La malattia diviene uno spartiacque, un confine tra un prima e un dopo. Trasforma il corpo ma non l’anima, lo trasforma senza chiedere il permesso, senza possibilità di scelta. Bajani la descrive con una lucidità disarmante: «Non eri tu che la sceglievi, era la morte che ti metteva addosso la sua maschera di carnevale. Ti obbligava a una vestizione che non avevi chiesto».

Una frase che esclude ogni pietismo , restituendo alla morte un valore oggettivo, quasi naturale.

La storia di un’amicizia autentica, in cui si può essere sé stessi, dire ciò si pensa senza filtri, telefonarsi a notte fonda per parlare ore e poi riagganciare senza neppure un saluto formale.

Le frasi scorrono come versi, una prosa che ha il respiro della poesia, mai melensa, sempre essenziale. Dolore, malattia, sofferenza e morte pervadono il testo, restituite dall’autore come un omaggio alla vita, al valore degli affetti, dell’amicizia e dei legami veri.

In un passaggio, Tabucchi dialoga con la Morte, quasi a patteggiare con lei: prima con spavalderia, poi con rabbia, infine con accettazione.

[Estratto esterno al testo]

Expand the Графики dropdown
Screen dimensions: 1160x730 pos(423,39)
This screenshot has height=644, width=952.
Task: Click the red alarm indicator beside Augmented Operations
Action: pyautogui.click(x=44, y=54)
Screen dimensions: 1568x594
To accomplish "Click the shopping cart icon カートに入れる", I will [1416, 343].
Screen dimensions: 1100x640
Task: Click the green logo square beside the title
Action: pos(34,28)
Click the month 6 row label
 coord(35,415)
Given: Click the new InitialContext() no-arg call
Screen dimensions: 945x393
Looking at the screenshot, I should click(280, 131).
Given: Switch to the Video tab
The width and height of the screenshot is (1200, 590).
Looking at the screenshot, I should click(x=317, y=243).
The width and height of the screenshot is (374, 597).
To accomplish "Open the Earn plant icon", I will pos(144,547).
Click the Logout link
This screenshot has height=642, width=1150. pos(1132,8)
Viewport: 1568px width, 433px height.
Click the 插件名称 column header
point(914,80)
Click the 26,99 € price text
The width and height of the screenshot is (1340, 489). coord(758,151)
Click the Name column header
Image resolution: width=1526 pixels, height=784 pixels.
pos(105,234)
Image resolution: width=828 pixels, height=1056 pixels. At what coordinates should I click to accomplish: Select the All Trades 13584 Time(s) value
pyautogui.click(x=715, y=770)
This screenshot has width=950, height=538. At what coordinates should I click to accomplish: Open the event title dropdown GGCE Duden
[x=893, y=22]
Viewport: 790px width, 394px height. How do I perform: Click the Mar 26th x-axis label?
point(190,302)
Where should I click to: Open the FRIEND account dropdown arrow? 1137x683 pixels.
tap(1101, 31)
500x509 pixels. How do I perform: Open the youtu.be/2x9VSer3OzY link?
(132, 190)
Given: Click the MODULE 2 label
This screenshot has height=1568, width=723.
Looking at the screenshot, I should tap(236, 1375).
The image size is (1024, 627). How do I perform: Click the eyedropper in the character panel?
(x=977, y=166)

Le descrizioni sono minuziose e singolari: non spiegano, mostrano

Ottime le metafore e similitudini che colpiscono per precisione e concretezza. Ogni emozione viene restituita attraverso un suono, un colore, un odore o una forma. È come se Bajani scavasse nelle parole per trovare alla fine, il “ tesoro” nascosto.

Mi riconosci è un libro per chi ama la buona letteratura, per chi non si accontenta di una trama ma cerca qualcosa di più: un’esperienza di stile e di verità, dove la scrittura diviene un modo per riconoscere se stessi e gli altri.